喻繁一动不动,把陈景深刚才每句话一个字一人字拆开,在脑子里反复咀嚼、理解。有点恍惚,又喘不上气,呼吸的起伏都轻了很多。
陈景深说的事,桩桩件件都是他做的,于是陈景深嘴里的那个男朋友……
空气中弥漫着淡淡的气息。
喻繁茫然呆滞地睁大眼,那点都要溢出来的酸劲刚倏地退却,“分手”二字又刀似的往他身上扎。

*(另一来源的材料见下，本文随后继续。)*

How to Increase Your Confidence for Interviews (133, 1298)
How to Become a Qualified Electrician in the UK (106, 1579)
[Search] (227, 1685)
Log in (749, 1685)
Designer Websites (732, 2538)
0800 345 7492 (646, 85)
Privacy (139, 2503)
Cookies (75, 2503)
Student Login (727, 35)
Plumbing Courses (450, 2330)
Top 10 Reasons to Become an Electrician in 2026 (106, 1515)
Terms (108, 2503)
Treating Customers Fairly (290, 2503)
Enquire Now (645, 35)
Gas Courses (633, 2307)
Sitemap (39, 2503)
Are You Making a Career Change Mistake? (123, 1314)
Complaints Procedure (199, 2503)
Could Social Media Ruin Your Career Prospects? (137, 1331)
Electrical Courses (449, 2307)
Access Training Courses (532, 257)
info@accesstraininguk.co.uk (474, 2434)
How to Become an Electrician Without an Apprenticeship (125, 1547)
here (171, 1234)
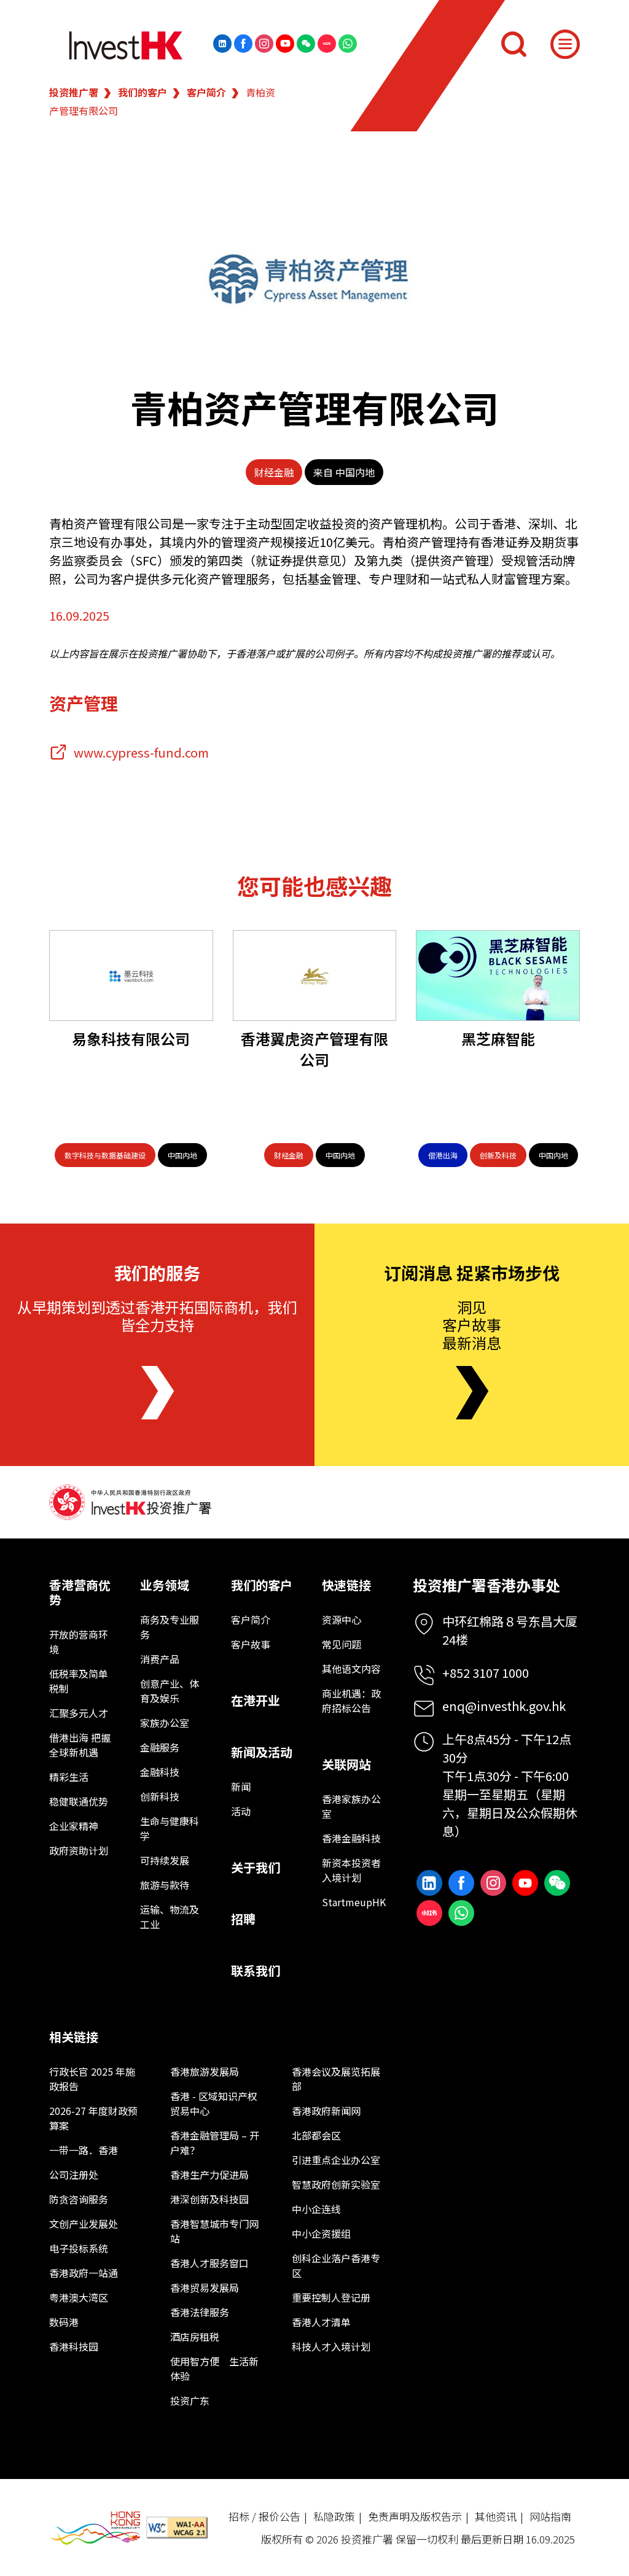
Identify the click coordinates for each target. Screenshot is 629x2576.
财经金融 (274, 472)
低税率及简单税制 (78, 1681)
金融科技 (159, 1771)
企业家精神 (73, 1825)
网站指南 (550, 2516)
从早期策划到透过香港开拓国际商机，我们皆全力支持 (157, 1315)
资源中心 (341, 1619)
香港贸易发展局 (204, 2287)
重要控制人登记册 (331, 2297)
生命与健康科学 (169, 1828)
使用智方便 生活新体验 (214, 2368)
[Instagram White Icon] (264, 43)
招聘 (243, 1919)
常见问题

这两字但凡说得出口,喻繁当年都不会一句话没说就删了陈景深微信。那天他删谁都干脆利落,唯独对着陈景深的对话框发了很久的呆。他盯着陈景深的每一通语音电话打来又熄灭,看着陈景深发了好多条“在哪”、“喻繁”,拖了一天一夜,直到高铁到站,他拎着行李下车,才驱动手指去按下那个删除键。
六年前说不出口的字眼,现在依旧堵在喉咙。
况且……
喻繁低低叫了一句“陈景深”,迷茫又不解:“……你怎么知道我没回去过?”
陈景深没说话。喻繁想起甚么,抓陈景深衣服的力气一下又重了众多,指节全都泛白,他紧紧盯着陈景深,明明心里隐约已经有答案,但还是不敢相信地问出口,“你朋友说,你每个节假日都去找男朋友……陈景深,你找谁?”
陈景深还是沉默。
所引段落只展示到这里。